Using Scala 3 with Apache Flink
If you have come here, then you probably know that current version of Apache Flink 1.16 Scala API still depends on Scala 2.12. However, the good news is that previous Flink release 1.15 introduced an important change for Scala users, which allows us to use own Scala version via Flink Java API. That means users can now use Scala 2.13 or 3 to write Flink jobs. Earlier, Flink had Scala 2.12 as a mandatory library on application classpath, so one could not use newer version due to version conflicts.
Official Flink Scala API will be still available in future, but will probably be deprecated at some point. It is unclear at this point. Flink community made a decision to not engage with newer Scala version and make Flink to be Scala-free, in terms of user's Scala version choice. Whether it is good or bad for Scala users in general we will going to see in near future. Definitely this choice is good, as it unlocks Flink for newer Scala versions.
For those who wants to use Scala 2.13 or Scala 3 with Flink already today, there are few options available:
- flink-scala-api a fork of Flink Scala bindings originally done by Findify
- Flink4s
Further example in this blog-post is using first option, i.e. flink-scala-api.
Build Job with Scala 3
We are going to create custom Flink Docker image, which can run Scala 3 streaming jobs based on Flink 15.2 version. Docker and containers are used to easily reproduce this example on any environment, however they are not mandatory for Scala 3 usage in general.
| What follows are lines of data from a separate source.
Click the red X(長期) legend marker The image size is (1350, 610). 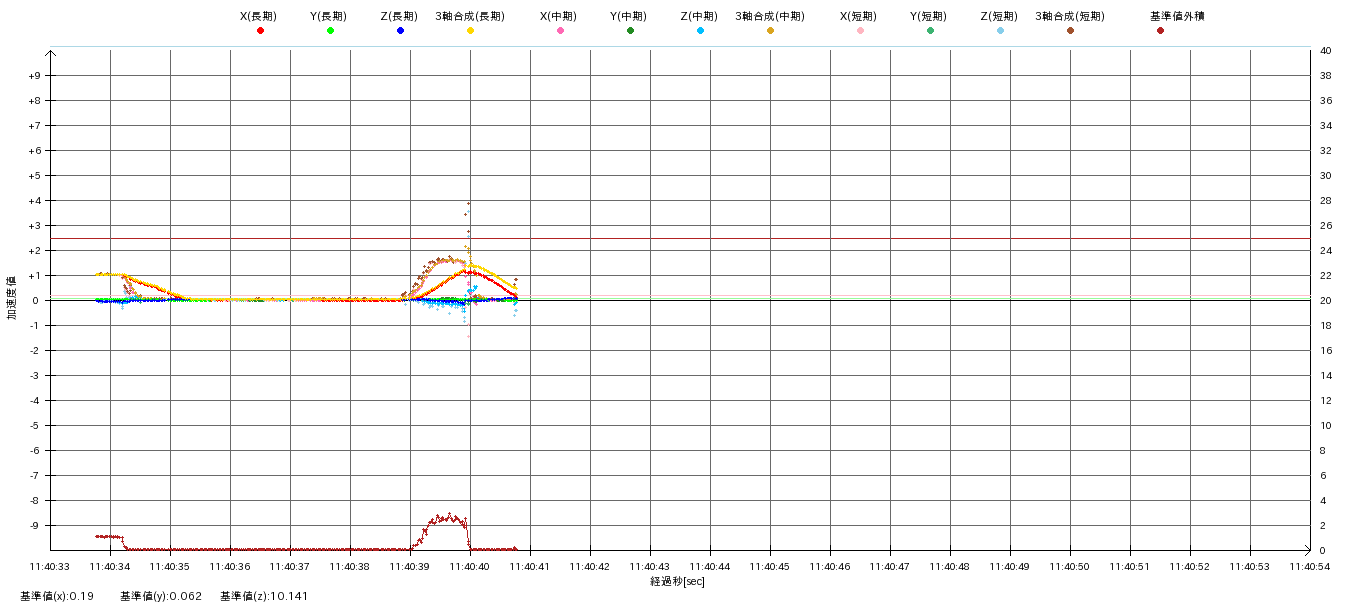coord(260,31)
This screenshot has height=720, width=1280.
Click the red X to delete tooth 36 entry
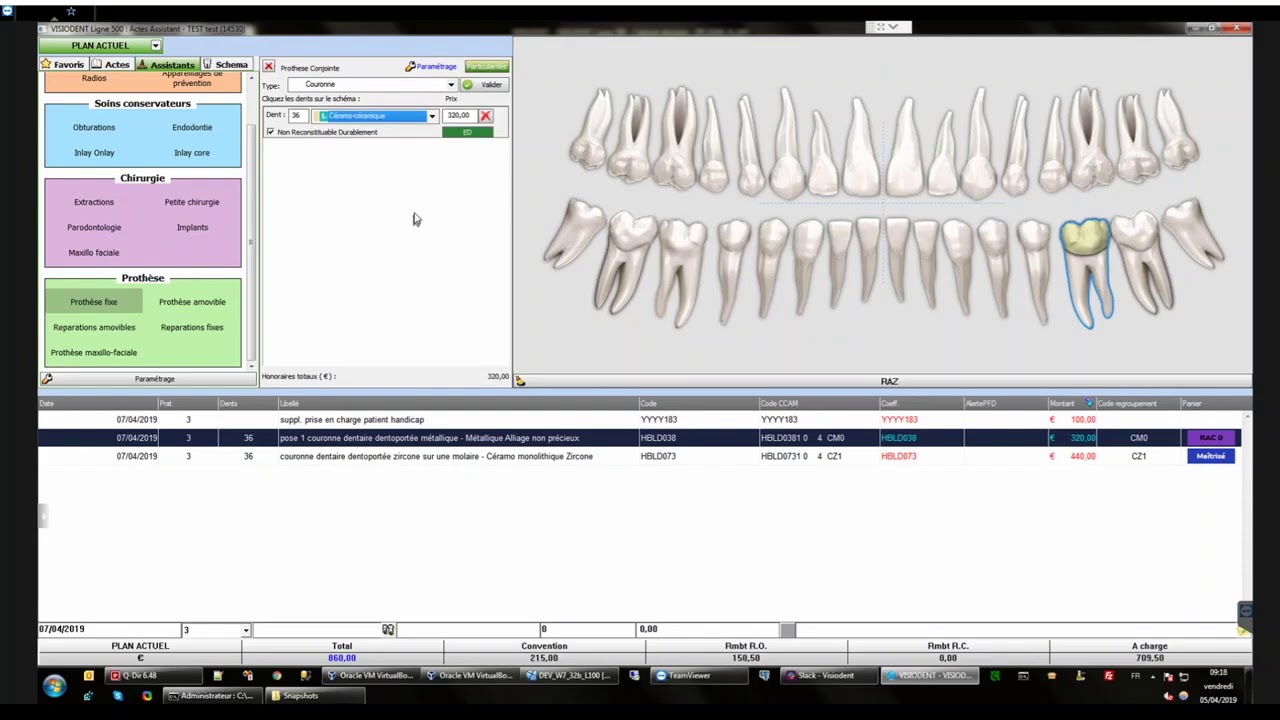click(486, 116)
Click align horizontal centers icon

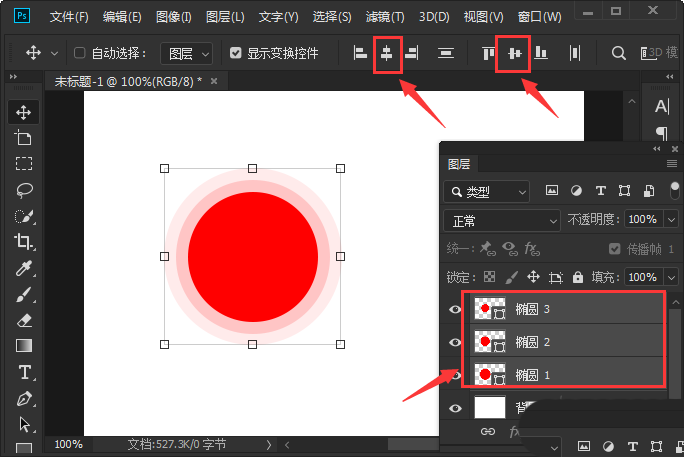(x=386, y=53)
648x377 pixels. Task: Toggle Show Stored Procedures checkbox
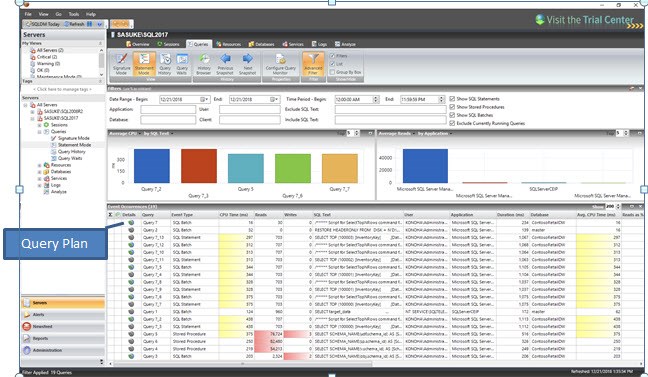[x=452, y=107]
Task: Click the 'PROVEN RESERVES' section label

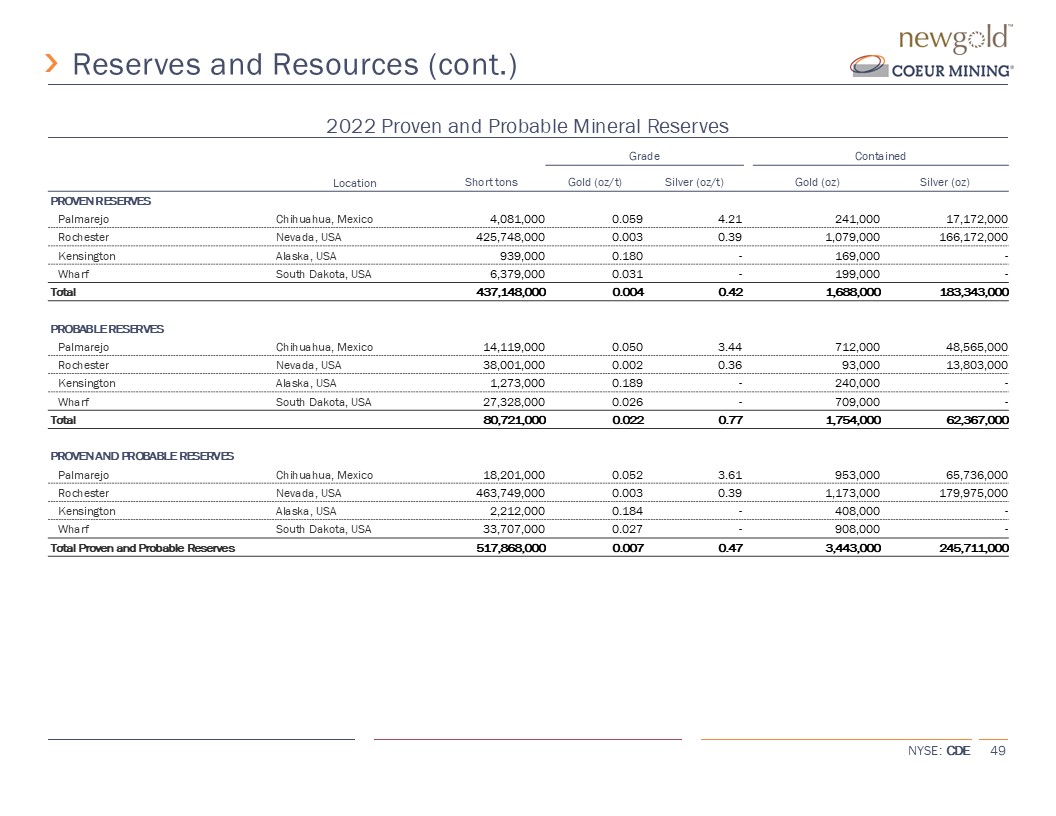Action: click(x=101, y=201)
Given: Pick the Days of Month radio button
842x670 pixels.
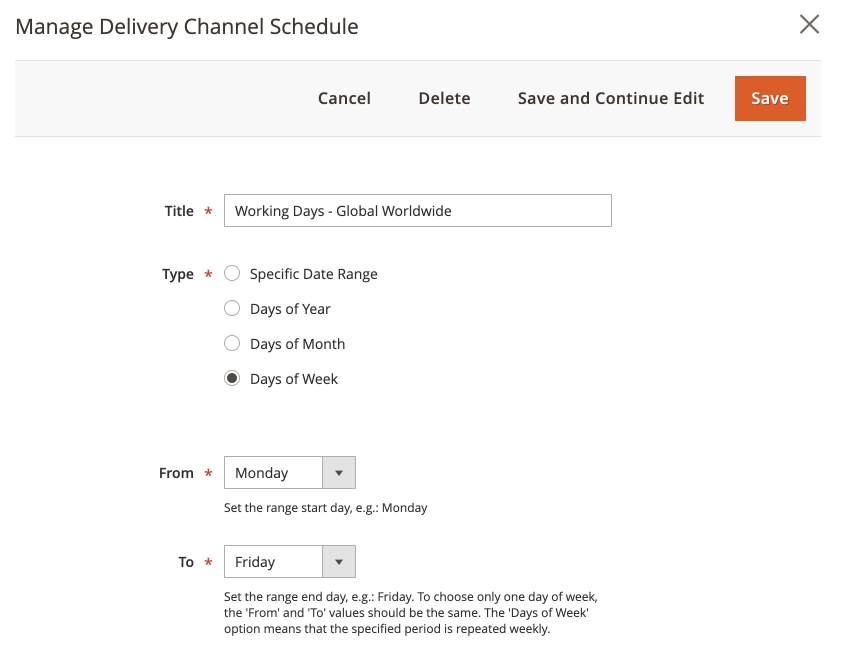Looking at the screenshot, I should [232, 343].
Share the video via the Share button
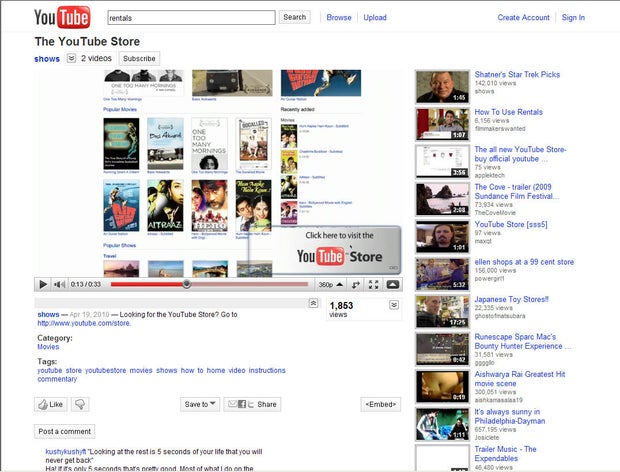 (252, 405)
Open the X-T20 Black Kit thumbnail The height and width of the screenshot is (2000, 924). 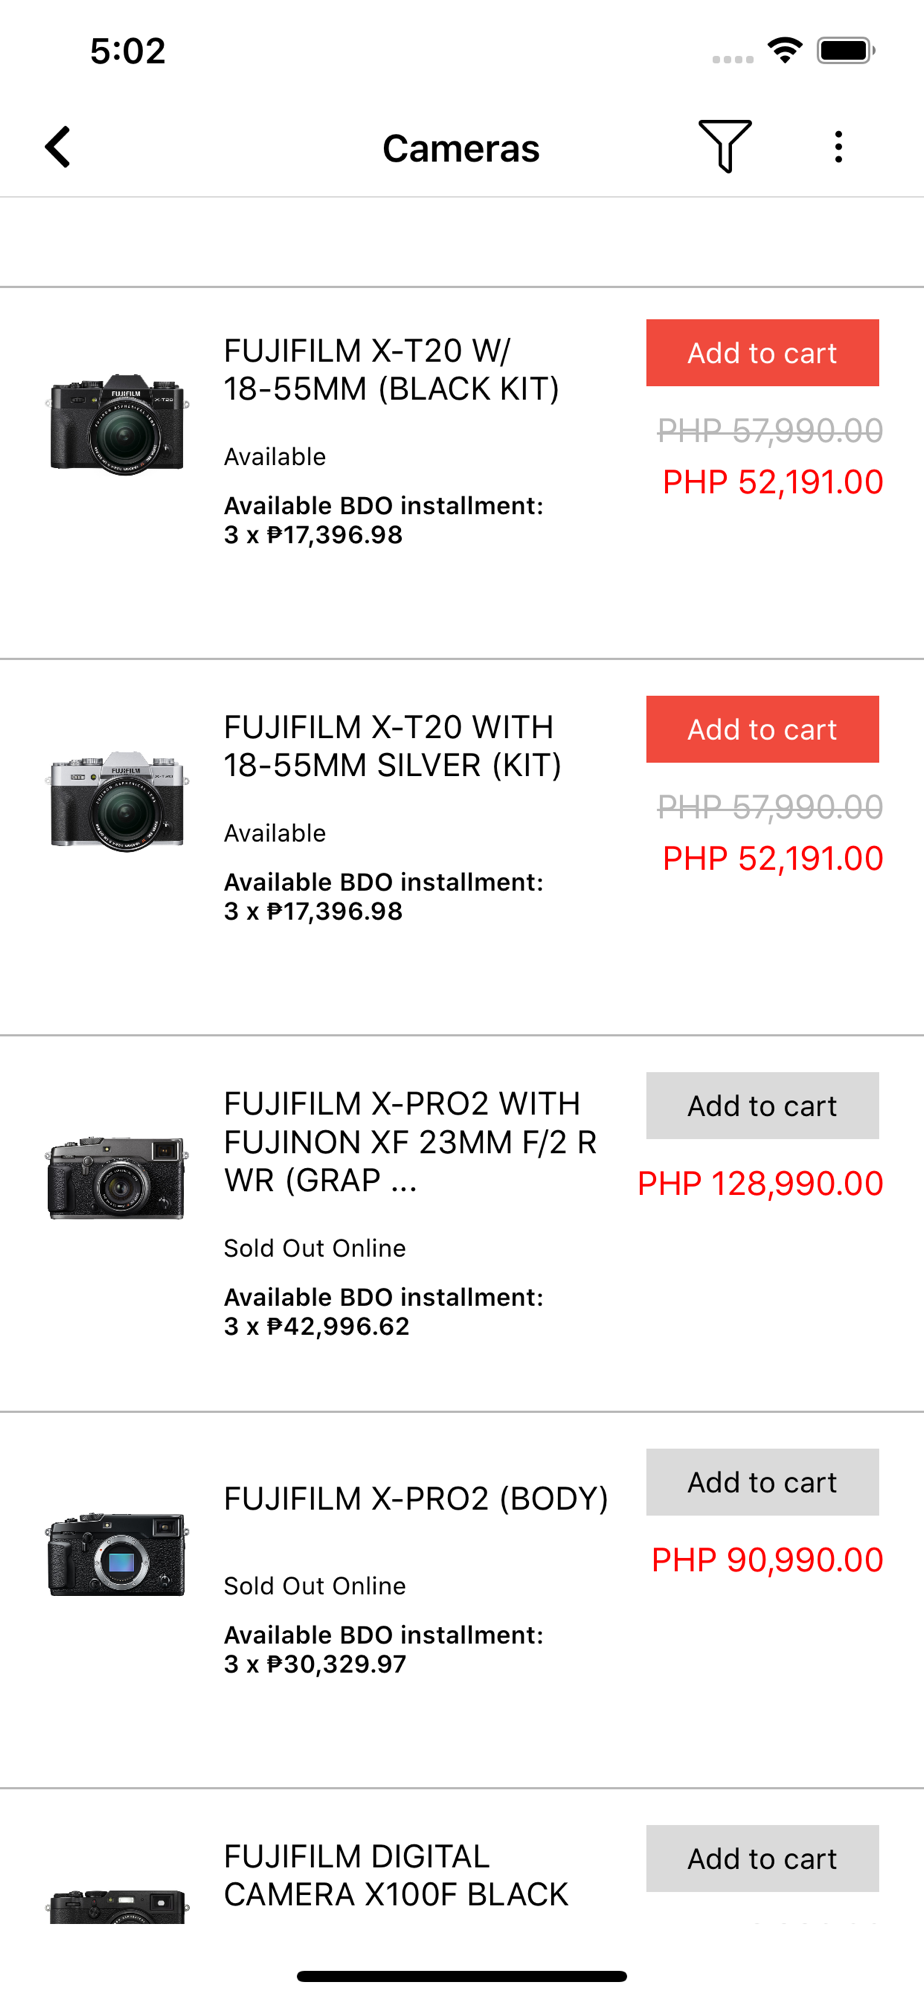click(x=117, y=424)
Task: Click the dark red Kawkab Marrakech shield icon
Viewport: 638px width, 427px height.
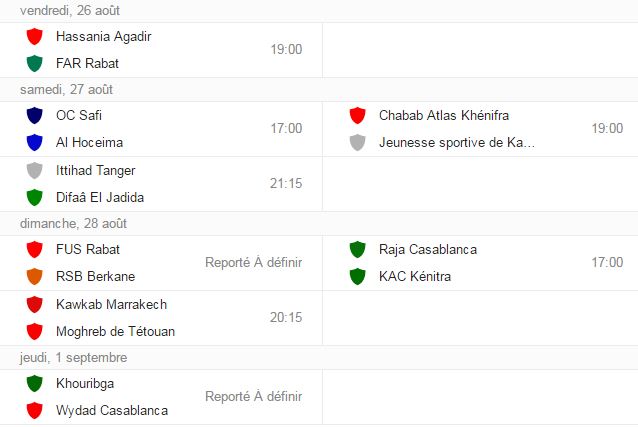Action: (x=35, y=304)
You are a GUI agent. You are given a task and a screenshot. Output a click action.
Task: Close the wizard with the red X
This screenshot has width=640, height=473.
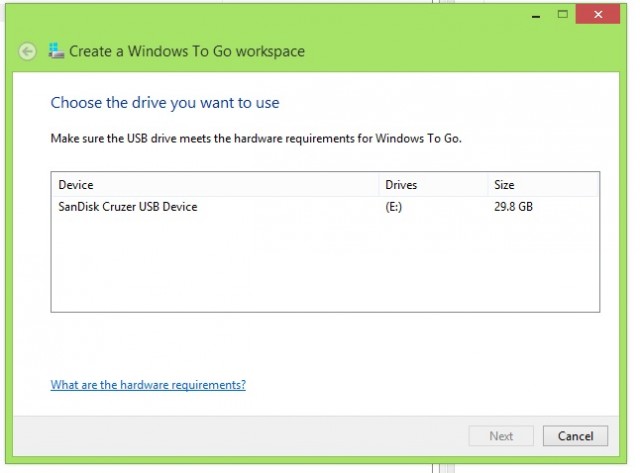[598, 15]
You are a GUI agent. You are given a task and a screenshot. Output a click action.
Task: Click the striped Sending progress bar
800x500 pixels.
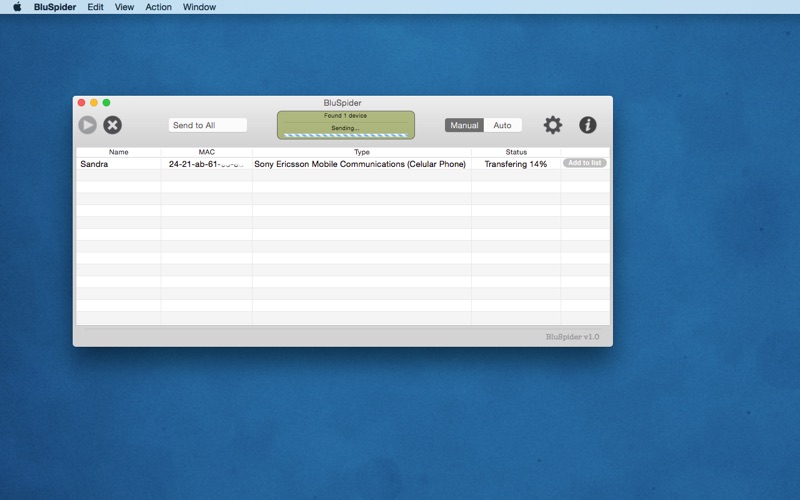[x=346, y=136]
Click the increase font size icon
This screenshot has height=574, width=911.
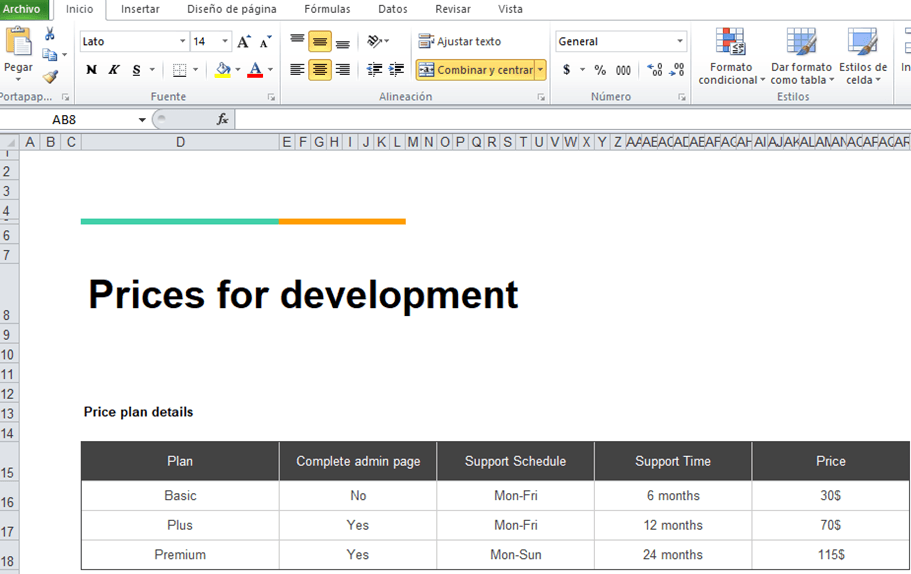click(x=244, y=42)
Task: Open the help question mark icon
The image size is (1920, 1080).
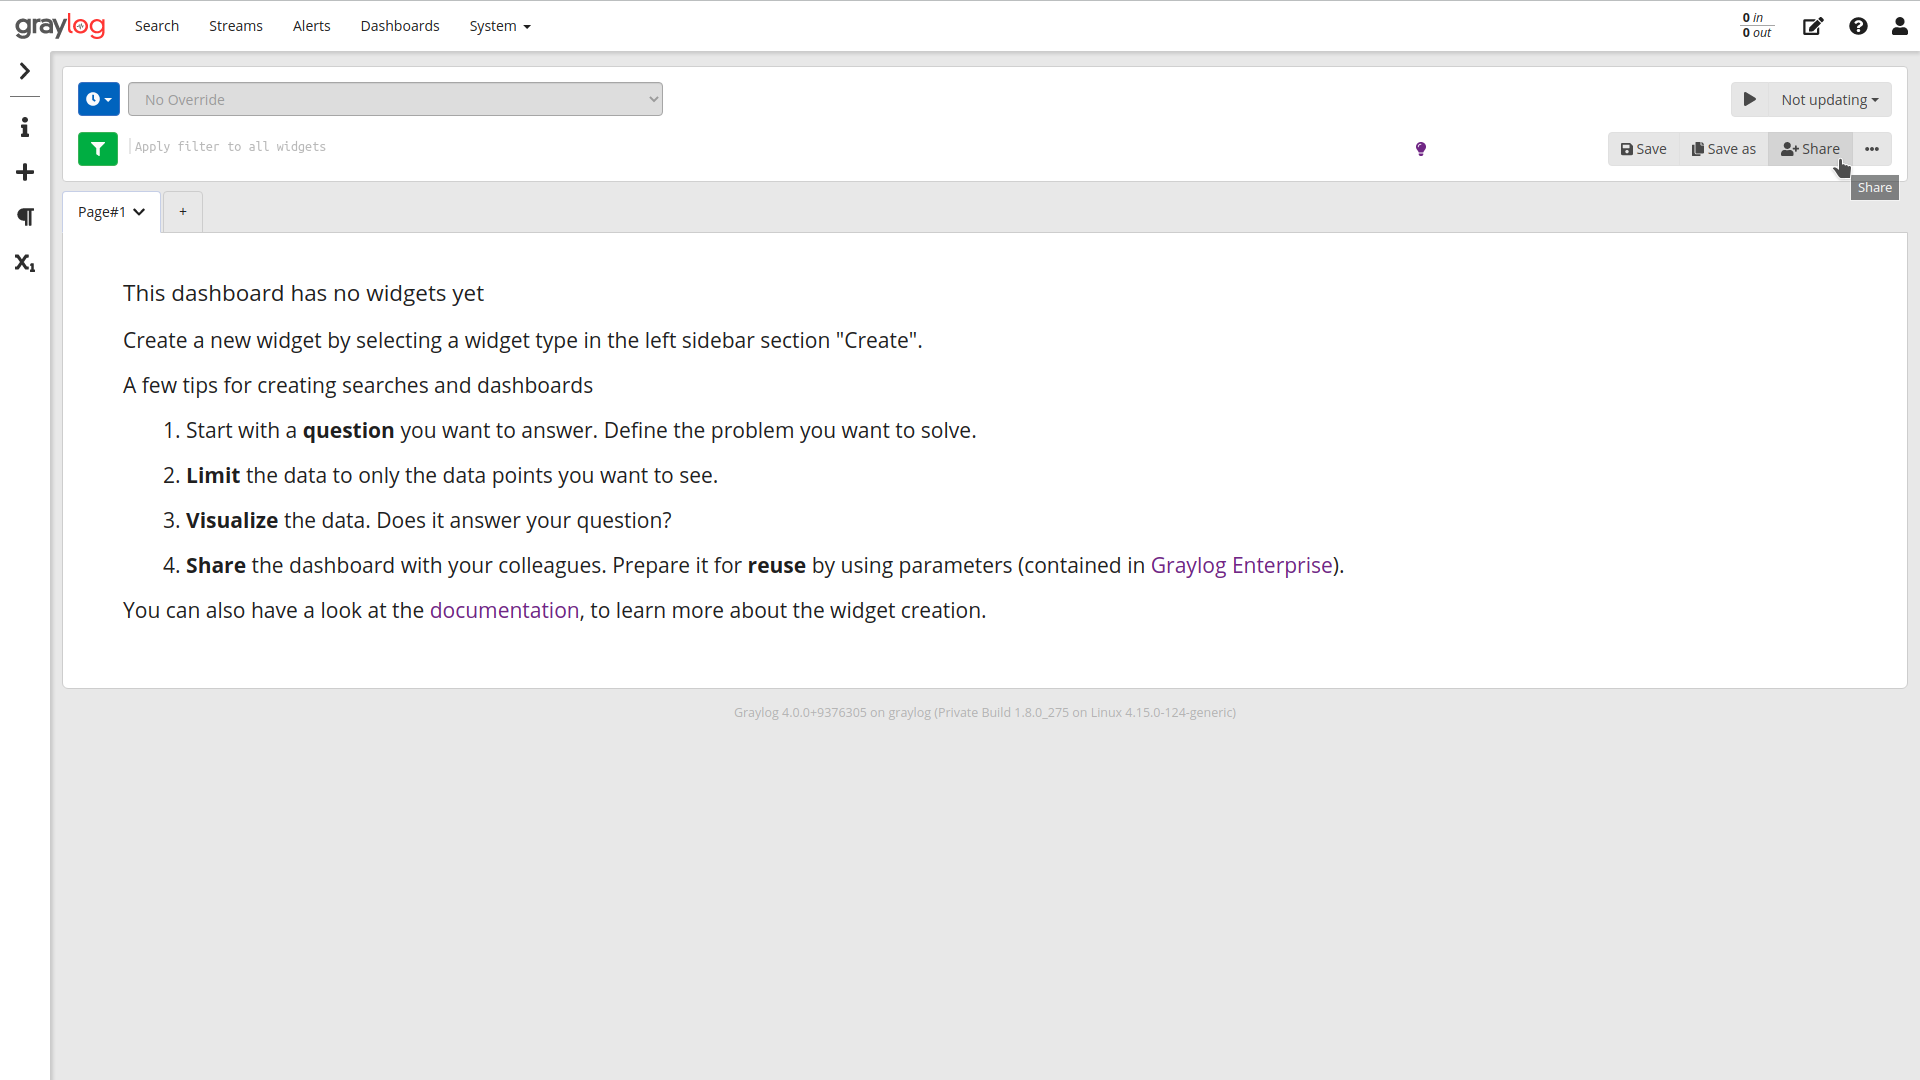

First, clone novakov-alexey/flink-sandbox Git repository, which is using SBT to build an example Flink job. So SBT needs to be installed as well. Then package Scala code into self-sufficient (fat) JAR file:
sbt assembly
After running SBT assembly
task, you get a JAR file in the target folder:
ls target/scala*/*jar
target/scala-3.1.2/flink-sandbox-assembly-0.1.jar
Build Image with Job included
Make a Dockerfile with the following content:
# Dockerfile
FROM flink:1.15.2
# removing tied Scala 2.12 from the Apache Flink image
RUN rm $FLINK_HOME/lib/flink-scala_2.12-1.15.2.jar
RUN mkdir -p $FLINK_HOME/usrlib
COPY ./target/scala-3.1.2/flink-sandbox-*.jar $FLINK_HOME/usrlib/my-flink-job.jar
Now let's build a Docker image:
docker build -t flink:1.15.2-my-job-scala3 .
Launch Flink Job
Install Flink on the client machine to get Flink CLI around. After Flink installation let's check its version, it should be 1.15.2
flink --version
Version: 1.15.2, Commit ID: 69e8126
Get Kubernetes cluster available in the current shell:
kubectl get nodes
NAME STATUS ROLES AGE VERSION
lima-rancher-desktop Ready control-plane,master 15d v1.23.15+k3s1
Finally, launch a job:
flink run-application -p 3 -t kubernetes-application \
-c org.example.fraud.FraudDetectionJob \
-Dtaskmanager.numberOfTaskSlots=2 \
-Dkubernetes.rest-service.exposed.type=NodePort \
-Dkubernetes.cluster-id=fraud-detection \
-Dkubernetes.container.image=flink:1.15.2-my-job-scala3 \
-Dkubernetes.service-account=flink-service-account \
local:///opt/flink/usrlib/my-flink-job.jar
Checking the result:
kubectl get pod -l app=fraud-detection
NAME READY STATUS RESTARTS AGE
fraud-detection-656b6fcc9c-lhqpl 1/1 Running 0 31m
fraud-detection-taskmanager-1-2 1/1 Running 0 31m
fraud-detection-taskmanager-1-1 1/1 Running 0 31m
Summary
Starting Flink 1.15, it is no longer tightly coupled to Scala, so that one can remove Scala dependency to Scala 2.12 and use newer version. Depends on situation, user can add own Scala version as part of Docker image build or just pack it inside the Flink job fat-JAR file.
How long the official Flink Scala API with version of Scala 2.12 will remain available in future releases? And what will happen with it. In order to answer this question you should keep an eye on Flink communication channels like Slack, Jira and mailing lists.
Even it is going to be removed, users can safely use flink-scala-api from Flink Extended organization. As one of the maintainer, I can guarantee it will be up to date in the future.